In a statement, the Securities and Exchange Commission (SEC) disclosed, BMO Capital Markets and Cantor Fitzgerald & Co have agreed to pay $3.9 million and $647,000 respectively to settle charges of improper handling of “pre-released” American Depositary Receipts (ADRs).
In an ongoing investigation, the SEC has charged thirteen financial institutions of abusing ADR practices, which, so far has led to monetary settlements worth $427 million.
Previous settlements since 2017, with banks and brokers, include U.S. subsidiaries of Deutsche Bank AG ($74 million), JPMorgan Chase & Co. ($135 million), Wedbush Securities Inc. ($8 million) and Banca IMI Securities ($35 million).
Cantor Fitzgerald and BMO obtained pre-released ADRs indirectly from other broker-dealers when “they should have known that the pre-release transactions were not backed by foreign shares,” said the SEC.
ADR Clean up
Through multi-year efforts, the SEC has managed to clean up common abuses revolving around the use of “pre-release” ADRs.
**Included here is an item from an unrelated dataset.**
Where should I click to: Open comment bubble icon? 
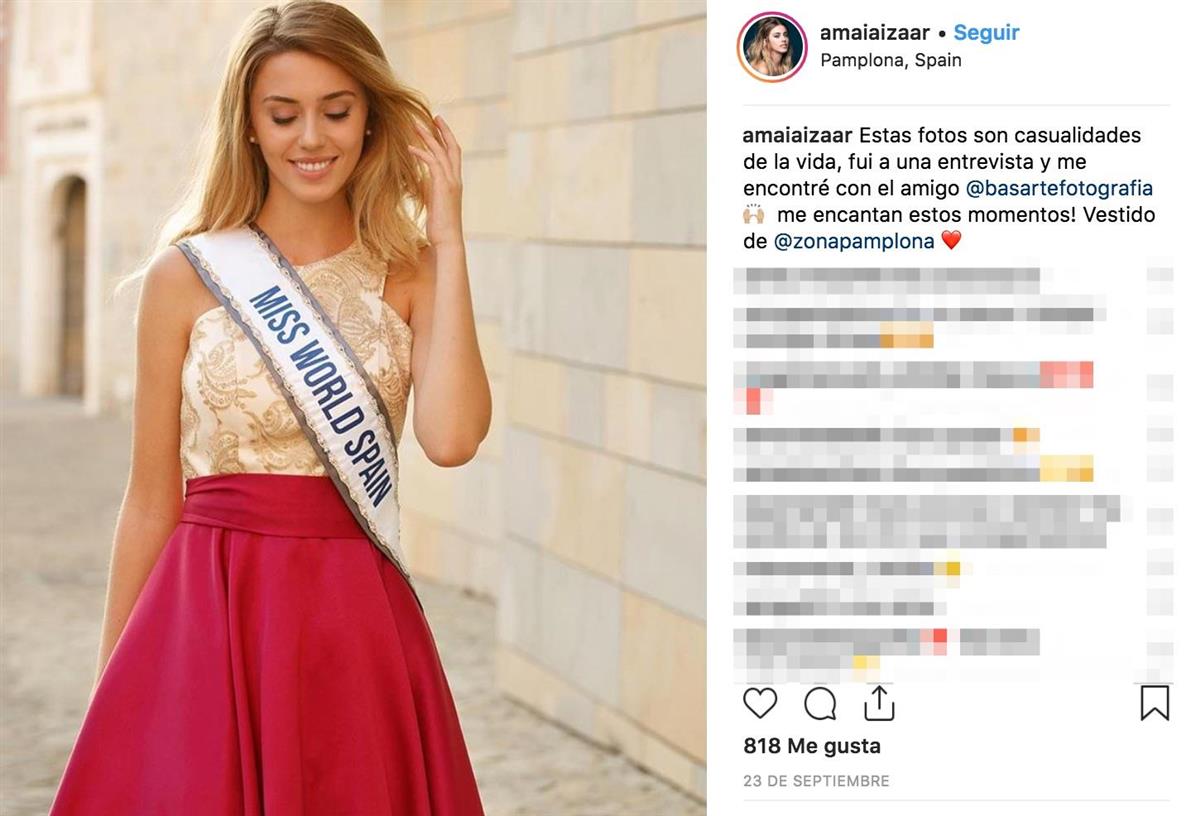[820, 704]
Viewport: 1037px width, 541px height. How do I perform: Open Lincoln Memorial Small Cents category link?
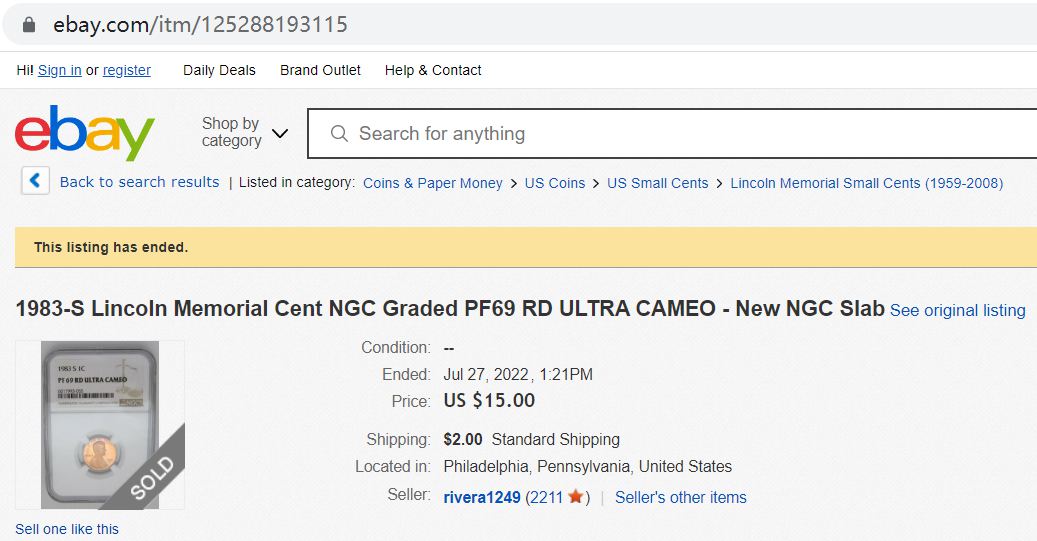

To ensure that the price of the U.S. shares match those abroad, banks and brokers who deal in ADRs are required to hold a corresponding amount of foreign stock, or ensure that their counterparties or clients do the same. Due to slight differences in the time of international trade settlement times, ADRs are allowed to be “pre-released” which mitigates this time gap. According to the SEC, banks and brokers exploit this to create an undue surplus to hold enough foreign shares.
Many banks and brokers unjustly profited from trafficking in such phantom shares, said the SEC. According to the SEC, the pre-release shares have been used for abusive practices, such as “naked” short selling, which is betting against a company without actually borrowing shares as well as an international tax dodging technique known as dividend arbitrage.
“This is a big win for investors,” said Norm Champ, a senior partner at Kirkland & Ellis LLP and former director of the SEC’s Division of Investment Management. “These cases continue Chairman Clayton’s efforts to maintain U.S. markets as the best in the world by rooting out practices that contribute to mispricing of publicly traded securities.”